(Target position entries)
....

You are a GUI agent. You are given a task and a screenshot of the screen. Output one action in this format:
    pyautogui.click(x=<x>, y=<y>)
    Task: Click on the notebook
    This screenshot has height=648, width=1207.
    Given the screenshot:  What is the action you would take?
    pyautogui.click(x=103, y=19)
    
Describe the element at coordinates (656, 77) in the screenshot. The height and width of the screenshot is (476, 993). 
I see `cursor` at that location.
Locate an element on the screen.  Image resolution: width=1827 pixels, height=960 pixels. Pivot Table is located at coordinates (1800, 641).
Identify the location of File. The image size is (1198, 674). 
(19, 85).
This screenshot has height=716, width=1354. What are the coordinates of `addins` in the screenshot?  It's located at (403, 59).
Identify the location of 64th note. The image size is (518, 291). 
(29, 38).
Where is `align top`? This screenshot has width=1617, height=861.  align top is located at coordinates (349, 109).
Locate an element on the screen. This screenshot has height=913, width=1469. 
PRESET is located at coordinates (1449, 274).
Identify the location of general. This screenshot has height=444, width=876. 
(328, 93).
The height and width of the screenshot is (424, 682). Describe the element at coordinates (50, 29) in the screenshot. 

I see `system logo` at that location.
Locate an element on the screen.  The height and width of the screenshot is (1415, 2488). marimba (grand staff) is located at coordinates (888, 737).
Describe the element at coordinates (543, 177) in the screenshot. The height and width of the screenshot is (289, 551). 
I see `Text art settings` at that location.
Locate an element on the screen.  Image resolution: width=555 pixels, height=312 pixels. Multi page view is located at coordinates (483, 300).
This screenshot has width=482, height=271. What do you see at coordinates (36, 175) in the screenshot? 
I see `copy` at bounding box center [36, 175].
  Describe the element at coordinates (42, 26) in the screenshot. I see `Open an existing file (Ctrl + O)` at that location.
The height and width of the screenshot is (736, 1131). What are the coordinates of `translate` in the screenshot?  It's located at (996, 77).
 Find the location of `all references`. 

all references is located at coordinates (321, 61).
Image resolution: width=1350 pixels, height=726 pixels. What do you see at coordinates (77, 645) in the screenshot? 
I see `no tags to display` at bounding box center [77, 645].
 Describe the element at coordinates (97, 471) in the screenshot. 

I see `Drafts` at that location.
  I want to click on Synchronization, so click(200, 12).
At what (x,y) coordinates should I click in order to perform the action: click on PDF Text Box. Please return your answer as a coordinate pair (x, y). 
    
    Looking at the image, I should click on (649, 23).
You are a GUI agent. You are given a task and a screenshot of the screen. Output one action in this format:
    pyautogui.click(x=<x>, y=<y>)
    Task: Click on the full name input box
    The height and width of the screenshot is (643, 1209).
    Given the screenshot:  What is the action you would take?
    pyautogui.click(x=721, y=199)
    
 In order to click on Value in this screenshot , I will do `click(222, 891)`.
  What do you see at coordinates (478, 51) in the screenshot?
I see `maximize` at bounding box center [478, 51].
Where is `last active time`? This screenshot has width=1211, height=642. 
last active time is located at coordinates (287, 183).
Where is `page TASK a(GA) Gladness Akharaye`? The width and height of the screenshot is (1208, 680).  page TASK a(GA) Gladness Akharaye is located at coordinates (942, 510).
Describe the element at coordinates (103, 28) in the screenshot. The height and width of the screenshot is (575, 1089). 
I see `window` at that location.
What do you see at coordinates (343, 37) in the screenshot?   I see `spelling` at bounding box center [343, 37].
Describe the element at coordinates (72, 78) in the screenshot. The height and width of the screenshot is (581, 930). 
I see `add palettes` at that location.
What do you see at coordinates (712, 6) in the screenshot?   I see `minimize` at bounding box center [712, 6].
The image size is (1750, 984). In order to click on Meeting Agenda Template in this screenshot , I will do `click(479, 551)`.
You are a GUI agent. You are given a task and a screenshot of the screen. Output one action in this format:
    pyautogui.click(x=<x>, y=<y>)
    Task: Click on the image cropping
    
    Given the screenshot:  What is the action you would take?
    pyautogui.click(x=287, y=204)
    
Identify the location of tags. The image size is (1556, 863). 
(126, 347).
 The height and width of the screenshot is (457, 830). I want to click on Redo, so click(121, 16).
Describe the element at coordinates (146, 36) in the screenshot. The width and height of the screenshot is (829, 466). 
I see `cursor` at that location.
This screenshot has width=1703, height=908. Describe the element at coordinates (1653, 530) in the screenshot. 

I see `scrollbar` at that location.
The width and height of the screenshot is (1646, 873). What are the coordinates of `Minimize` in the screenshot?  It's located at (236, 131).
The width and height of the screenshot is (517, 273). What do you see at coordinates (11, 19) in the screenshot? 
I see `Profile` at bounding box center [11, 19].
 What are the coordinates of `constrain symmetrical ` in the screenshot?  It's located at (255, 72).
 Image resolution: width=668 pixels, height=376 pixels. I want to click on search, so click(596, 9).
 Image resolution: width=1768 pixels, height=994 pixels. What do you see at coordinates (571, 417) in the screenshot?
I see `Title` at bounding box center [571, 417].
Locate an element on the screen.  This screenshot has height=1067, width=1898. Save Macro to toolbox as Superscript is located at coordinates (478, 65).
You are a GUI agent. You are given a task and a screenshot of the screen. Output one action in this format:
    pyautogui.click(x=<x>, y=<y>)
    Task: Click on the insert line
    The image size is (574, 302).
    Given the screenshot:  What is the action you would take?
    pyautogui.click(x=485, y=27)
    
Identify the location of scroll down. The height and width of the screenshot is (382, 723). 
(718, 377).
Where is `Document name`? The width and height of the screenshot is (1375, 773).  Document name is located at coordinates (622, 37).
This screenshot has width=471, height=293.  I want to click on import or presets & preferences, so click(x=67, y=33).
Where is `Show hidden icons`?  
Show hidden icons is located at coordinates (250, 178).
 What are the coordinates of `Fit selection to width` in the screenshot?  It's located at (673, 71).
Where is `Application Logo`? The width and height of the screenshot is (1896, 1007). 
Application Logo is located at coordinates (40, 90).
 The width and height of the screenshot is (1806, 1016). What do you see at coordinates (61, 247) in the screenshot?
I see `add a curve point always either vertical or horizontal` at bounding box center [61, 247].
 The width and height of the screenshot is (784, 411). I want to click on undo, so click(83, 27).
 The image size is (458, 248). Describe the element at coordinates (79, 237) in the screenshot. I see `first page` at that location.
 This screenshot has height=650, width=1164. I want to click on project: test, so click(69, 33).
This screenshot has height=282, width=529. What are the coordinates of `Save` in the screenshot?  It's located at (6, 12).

....

(TASK) Select each line in the entries above that contains the word "name" and copy it out in full.

(SOLUTION TO THIS TASK)
    Task: Click on the full name input box
Where is `Document name`? The width and height of the screenshot is (1375, 773).  Document name is located at coordinates (622, 37).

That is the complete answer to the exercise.